Exercise brief =
Isolate every line in the records below with "سلامت" in it.

Data for this exercise =
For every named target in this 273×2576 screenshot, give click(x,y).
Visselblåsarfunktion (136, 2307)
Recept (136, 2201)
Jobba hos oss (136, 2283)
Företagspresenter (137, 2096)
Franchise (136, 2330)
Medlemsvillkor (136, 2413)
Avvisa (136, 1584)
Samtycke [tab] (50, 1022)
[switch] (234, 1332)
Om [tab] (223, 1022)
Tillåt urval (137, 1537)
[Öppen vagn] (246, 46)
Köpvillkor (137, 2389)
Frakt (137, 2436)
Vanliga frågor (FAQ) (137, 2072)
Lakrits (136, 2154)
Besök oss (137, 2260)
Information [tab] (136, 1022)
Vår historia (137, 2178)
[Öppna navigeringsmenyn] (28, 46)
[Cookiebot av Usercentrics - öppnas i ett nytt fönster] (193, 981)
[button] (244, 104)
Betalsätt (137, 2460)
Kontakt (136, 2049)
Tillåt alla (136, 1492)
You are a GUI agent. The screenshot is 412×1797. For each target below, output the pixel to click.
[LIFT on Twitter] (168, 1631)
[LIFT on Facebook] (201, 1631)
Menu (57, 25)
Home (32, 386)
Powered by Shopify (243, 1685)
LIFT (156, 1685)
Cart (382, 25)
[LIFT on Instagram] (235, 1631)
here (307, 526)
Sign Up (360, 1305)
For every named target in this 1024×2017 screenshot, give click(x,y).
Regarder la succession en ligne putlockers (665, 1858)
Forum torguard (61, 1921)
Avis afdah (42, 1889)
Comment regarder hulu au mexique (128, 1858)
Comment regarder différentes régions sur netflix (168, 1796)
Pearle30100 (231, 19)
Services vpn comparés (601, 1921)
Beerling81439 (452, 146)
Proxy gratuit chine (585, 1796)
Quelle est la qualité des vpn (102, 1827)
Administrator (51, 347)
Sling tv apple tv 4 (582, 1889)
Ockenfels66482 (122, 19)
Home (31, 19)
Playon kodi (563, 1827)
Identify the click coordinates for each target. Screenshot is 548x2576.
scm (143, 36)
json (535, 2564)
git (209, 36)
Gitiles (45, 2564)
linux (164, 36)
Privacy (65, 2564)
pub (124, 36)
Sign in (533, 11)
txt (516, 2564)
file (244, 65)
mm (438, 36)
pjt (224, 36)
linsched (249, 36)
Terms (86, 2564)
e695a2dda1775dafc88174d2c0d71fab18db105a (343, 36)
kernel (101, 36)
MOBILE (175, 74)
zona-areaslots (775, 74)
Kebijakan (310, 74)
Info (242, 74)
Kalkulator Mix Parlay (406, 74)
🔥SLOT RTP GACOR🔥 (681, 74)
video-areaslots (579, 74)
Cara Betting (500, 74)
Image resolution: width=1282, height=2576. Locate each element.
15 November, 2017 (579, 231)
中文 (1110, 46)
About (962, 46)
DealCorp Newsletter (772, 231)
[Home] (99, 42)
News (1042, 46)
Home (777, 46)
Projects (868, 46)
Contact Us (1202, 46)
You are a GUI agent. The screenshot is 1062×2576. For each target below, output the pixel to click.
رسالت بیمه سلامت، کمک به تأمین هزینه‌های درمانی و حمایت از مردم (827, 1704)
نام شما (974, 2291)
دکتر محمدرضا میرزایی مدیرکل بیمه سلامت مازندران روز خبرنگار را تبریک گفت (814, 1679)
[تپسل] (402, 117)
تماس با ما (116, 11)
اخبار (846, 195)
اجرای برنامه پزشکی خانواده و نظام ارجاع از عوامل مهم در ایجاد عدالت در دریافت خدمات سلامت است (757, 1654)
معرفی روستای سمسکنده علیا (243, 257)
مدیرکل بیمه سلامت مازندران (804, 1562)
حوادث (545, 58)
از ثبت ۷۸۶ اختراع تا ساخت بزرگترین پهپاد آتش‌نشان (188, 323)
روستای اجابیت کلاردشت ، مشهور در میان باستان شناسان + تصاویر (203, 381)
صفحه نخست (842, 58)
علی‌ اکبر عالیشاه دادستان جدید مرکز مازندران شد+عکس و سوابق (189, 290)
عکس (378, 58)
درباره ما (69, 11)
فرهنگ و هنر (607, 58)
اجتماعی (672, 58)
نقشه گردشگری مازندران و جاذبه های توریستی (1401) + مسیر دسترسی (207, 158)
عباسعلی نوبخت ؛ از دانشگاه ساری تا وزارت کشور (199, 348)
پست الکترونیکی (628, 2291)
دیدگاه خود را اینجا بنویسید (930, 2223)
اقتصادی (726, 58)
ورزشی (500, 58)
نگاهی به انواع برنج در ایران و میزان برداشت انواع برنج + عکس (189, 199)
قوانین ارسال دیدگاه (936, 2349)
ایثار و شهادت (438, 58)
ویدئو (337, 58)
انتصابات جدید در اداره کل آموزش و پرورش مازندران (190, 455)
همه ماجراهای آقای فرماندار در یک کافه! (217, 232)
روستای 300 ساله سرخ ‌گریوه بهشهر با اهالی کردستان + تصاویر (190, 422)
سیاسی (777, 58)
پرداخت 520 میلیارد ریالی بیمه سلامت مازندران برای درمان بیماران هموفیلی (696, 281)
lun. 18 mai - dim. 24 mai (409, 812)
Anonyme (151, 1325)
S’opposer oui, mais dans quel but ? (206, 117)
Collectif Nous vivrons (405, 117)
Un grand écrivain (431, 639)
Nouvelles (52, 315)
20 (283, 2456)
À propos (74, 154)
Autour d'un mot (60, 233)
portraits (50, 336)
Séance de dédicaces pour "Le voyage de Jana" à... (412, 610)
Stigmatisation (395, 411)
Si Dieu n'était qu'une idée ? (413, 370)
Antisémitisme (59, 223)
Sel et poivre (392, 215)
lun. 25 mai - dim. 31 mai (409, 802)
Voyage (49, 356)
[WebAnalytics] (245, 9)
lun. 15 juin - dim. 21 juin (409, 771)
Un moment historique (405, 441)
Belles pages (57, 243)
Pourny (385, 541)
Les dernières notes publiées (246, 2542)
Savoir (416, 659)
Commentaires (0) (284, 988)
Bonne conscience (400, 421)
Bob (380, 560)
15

Your response =
رسالت بیمه سلامت، کمک به تأمین هزینه‌های درمانی و حمایت از مردم (827, 1704)
دکتر محمدرضا میرزایی مدیرکل بیمه سلامت مازندران روز خبرنگار را تبریک گفت (814, 1679)
اجرای برنامه پزشکی خانواده و نظام ارجاع از عوامل مهم در ایجاد عدالت در دریافت خدمات سلامت است (757, 1654)
مدیرکل بیمه سلامت مازندران (804, 1562)
پرداخت 520 میلیارد ریالی بیمه سلامت مازندران برای درمان بیماران هموفیلی (696, 281)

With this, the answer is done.